Ascension is entering the next phase of its journey to rebrand its hospitals, this time focusing on six new health system markets.
Hospitals and other sites of care in the following markets will soon adopt the name Ascension:
- Texas: Seton in the Austin region and Providence in Waco.
- Gulf Coast: Sacred Heart in the Pensacola, Florida, region and Providence in Mobile, Alabama.
- Binghamton, New York: Lourdes.
- Birmingham, Alabama: St. Vincent’s.
- Jacksonville, Florida: St. Vincent’s.
- Kansas: Via Christi in Wichita and Central Kansas.
The system’s goal is to make it clearer and easier for patients to know which hospitals are part of the Ascension brand so they can more easily navigate the healthcare delivery system.
“The adoption of a consistent identity across our systems of care fosters collaboration and ultimately ensures our patients receive the right care in the right setting at the right time through a truly integrated national system,” Anthony R. Tersigni, president and CEO of Ascension, said in an announcement about the rebranding efforts.
Nick Ragone, senior vice president and chief marketing and communication officer, said last year that it will take 18 months to rebrand each state’s hospital system. By the time all its hospitals and health centers sport their new Ascension names, Ragone said the organization will raise its national profile and patients will understand the facility operates under the “One Ascension” brand.
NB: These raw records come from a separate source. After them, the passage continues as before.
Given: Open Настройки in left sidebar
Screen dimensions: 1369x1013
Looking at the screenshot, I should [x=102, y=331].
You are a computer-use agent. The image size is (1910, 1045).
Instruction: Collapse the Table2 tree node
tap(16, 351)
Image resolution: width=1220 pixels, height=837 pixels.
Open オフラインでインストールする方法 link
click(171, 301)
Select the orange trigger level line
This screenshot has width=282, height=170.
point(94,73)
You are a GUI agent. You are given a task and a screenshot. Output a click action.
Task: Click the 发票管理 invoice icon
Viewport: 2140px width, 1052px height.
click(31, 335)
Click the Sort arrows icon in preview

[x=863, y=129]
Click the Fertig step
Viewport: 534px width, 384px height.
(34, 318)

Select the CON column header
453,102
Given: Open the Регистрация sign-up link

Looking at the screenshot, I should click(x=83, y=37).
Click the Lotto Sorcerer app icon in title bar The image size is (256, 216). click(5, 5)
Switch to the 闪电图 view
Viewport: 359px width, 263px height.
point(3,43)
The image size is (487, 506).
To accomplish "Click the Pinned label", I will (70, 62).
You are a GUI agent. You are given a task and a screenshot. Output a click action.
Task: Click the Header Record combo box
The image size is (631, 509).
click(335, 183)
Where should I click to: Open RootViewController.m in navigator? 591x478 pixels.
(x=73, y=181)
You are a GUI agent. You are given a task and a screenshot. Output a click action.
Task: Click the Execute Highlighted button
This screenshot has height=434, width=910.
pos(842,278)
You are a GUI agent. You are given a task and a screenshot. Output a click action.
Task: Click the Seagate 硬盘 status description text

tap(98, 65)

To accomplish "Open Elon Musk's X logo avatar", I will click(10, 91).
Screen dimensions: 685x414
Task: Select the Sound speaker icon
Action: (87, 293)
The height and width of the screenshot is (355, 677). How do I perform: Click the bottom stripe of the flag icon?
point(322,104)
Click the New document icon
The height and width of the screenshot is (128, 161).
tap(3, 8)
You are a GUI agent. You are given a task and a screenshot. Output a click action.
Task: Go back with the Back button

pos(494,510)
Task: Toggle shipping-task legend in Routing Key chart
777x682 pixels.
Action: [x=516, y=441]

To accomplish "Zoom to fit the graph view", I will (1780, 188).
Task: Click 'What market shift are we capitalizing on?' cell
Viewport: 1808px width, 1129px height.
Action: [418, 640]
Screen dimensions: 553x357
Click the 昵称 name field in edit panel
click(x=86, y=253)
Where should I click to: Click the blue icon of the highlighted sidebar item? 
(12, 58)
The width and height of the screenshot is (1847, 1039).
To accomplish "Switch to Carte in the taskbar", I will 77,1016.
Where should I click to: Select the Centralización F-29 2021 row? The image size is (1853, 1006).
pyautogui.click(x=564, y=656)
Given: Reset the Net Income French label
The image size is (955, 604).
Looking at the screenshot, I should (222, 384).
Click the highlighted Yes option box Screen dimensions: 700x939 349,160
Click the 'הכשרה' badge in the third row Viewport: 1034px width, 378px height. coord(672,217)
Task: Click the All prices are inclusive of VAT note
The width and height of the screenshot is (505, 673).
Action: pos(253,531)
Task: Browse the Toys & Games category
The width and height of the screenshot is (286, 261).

Ascension’s healthcare division operates 2,500 sites of care, including 141 hospitals and more than 30 senior living facilities in 22 states and the District of Columbia. The system has also announced plans to purchase Presence Health, the largest Catholic system in Illinois.
As of 2016, 40% of the largest health systems in the U.S. were faith-based, and 14.5% overall are Catholic systems, according to the National Bureau of Economic Research. More than 140 mergers between Catholic and non-Catholic systems have occurred since 1997.
Industry watchers have expressed concern about the expansion of faith-based systems because many many of the hospitals connected to the Catholic Church bancontraceptive procedures or procedures to terminate pregnancy on religious grounds.